Bediüzzaman'ın dostu ve arkadaşı olan Van eski valisi Cevdet Bey (Paşa) Tahir Paşanın oğludur. Cevdet Beyin Hikmet ve Fikret Belbez adında iki kardeşi vardır.
Bediüzzaman'ın büyük Tarihçe-i Hayat'ında Cevdet Beyden şöyle bahsedilmektedir:
"Bediüzzaman Kafkas Cephesinde Enver Paşa ve fırka kumandanının hayranlıkla takdir ettikleri hizmet-i cihadiyeyi yaptıktan sonra Rus kuvvetlerinin ilerlemesinden dolayı Van'a çekildi. Van'ın tahliyesi ve Rusların hücumu sırasında, bir kısım müdafaaya karar verdikleri halde, geri çekilen Van Valisi Cevdet Beyin ısrarıyla Vastan (Gevaş) kasabasına çekildi."
Cevdet Beyden l9l6 Haziran sayısında Harb mecmuası da sitayişle bahsetmektedir.
Ahmet Emin'in anlattıkları
Bu arada Ahmed Emin Yalman, l970 senesinde neşrettiği Yakın Tarihte Gördüklerim ve Geçirdiklerim isimli hâtıralarının ikinci cildinde, "Çok mert ve dinamik bir insan olan dostum eski Van valisi Cevdet Bey" diye takdim etmektedir. Ayrıca hâtıratının valiler grubu kısmında Malta adasında esir iken beraber bulundukları Cevdet Bey için şunları ifade etmektedir:
"Valilerden Cevdet Bey Polveristan'daki en hoş mizaçlı arkadaşlardan biriydi. Muhtaç olan arkadaşlara hiç belli etmeden yardım ederdi. Bugün eşine rastgelinmeyecek kadar mert bir insandı. Babası Tahir Paşa Van'da yıllarca valilik etmişti.
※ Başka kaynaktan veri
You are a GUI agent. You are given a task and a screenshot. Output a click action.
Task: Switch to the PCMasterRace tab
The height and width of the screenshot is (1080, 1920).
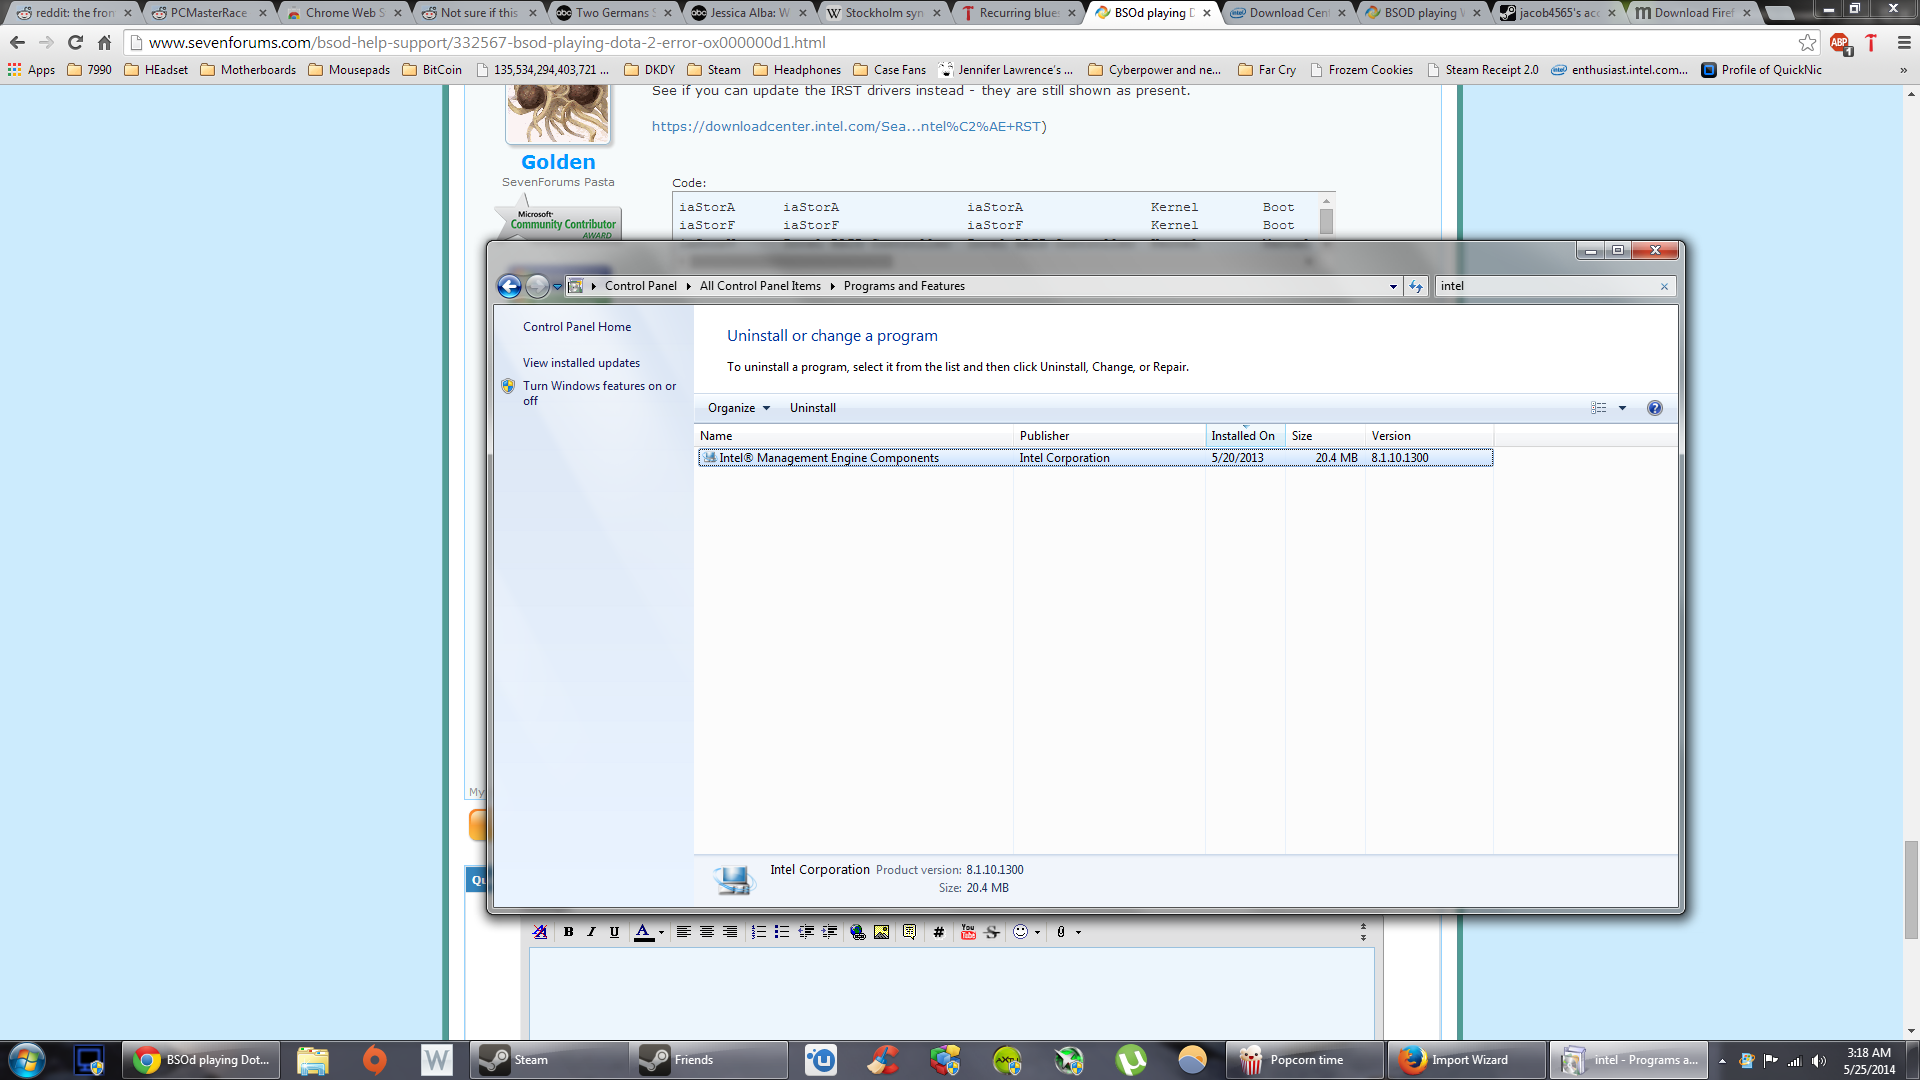210,13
Kendisi de Van valisi oluncaya kadar bütün idare hayatını Van'ın civarında geçirmişti. Van'da Çatak kaymakamlığında bulunduğu sırada başından geçen şu hâdise mertliğinin bir örneğidir: Rus Konsolosu, bilmem ne sebeple kendisine Cevdet Beyden hakaret görmüş sayarak, tarziye [özür] istemiş, vali ve kumandanla konuşmuş. Konsolosun bir ziyafet vermesi ve Cevdet Beyin ziyafete gelip tarziye vermesi kararlaştırılmış. Cevdet Beyin bunu önlemek için vali ve kumandana olan ricaları para etmemiş. Bunun üzerine ziyafet akşamı tabancasını çekip, dizini bir kurşunla yaralamış, haftalarca yaralı olarak yatmış, tarziye işi de böylece ortadan kalkmış."
Malta adası sürgün ve esirlerinden olan Cevdet Beyin buradan kaçma teşebbüsü ile ilgili olarak Yalman şunları yazmaktadır.
"Zindanda bulunanların tabiî derdi, buradan kurtulmaktı. Kurtulmanın üç yolu vardı: Kaçmak, şahsî olarak serbest bırakılmak, toplu olarak veya gruplar halinde kurtulmak... Esirliğe karşı isyan hissi duydukça insanın zihni bu üç yola ait ihtimaller arasında dolaşıyordu. Aramızda kaçmayı ciddî surette düşünenler ve bir düzüne yol arayanlar da vardı. Nitekim sonradan bu yolu bulanlar da oldu. Eski Van valisi Cevdet Tahir Bey en ateşli kaçış sevdalısıydı. Gece gündüz plân yapmak ve çare aramakla uğraşırdı. Düşündüklerini bana açar ve beni de beraber kaçmaya sürüklemek isterdi. Ben onun hesabına çare düşünmekle beraber, kendim kaçmaya pek taraftar değildim. Bir defa tabiat itibarıyla iyimserim. Az zamanda kurtulacağımıza kendi kendimi inandırmak için kırk delil buluyordum. Sonra, l6 Mart'tan sonra Millî Kuvvetler taraftarı diye tutulanların daha kolay kurtulmak ümidi vardı. Ben kaçacak olursam gazetenin kapanması ve birçok arkadaşın açıkta kalması tehlikesi olabilirdi. Cevdet Bey o kadar azim ve sebatla işe sarılmıştı ki, günün birinde Kırzade Mustafa Beyle beraber kaçmanın yolunu buldu."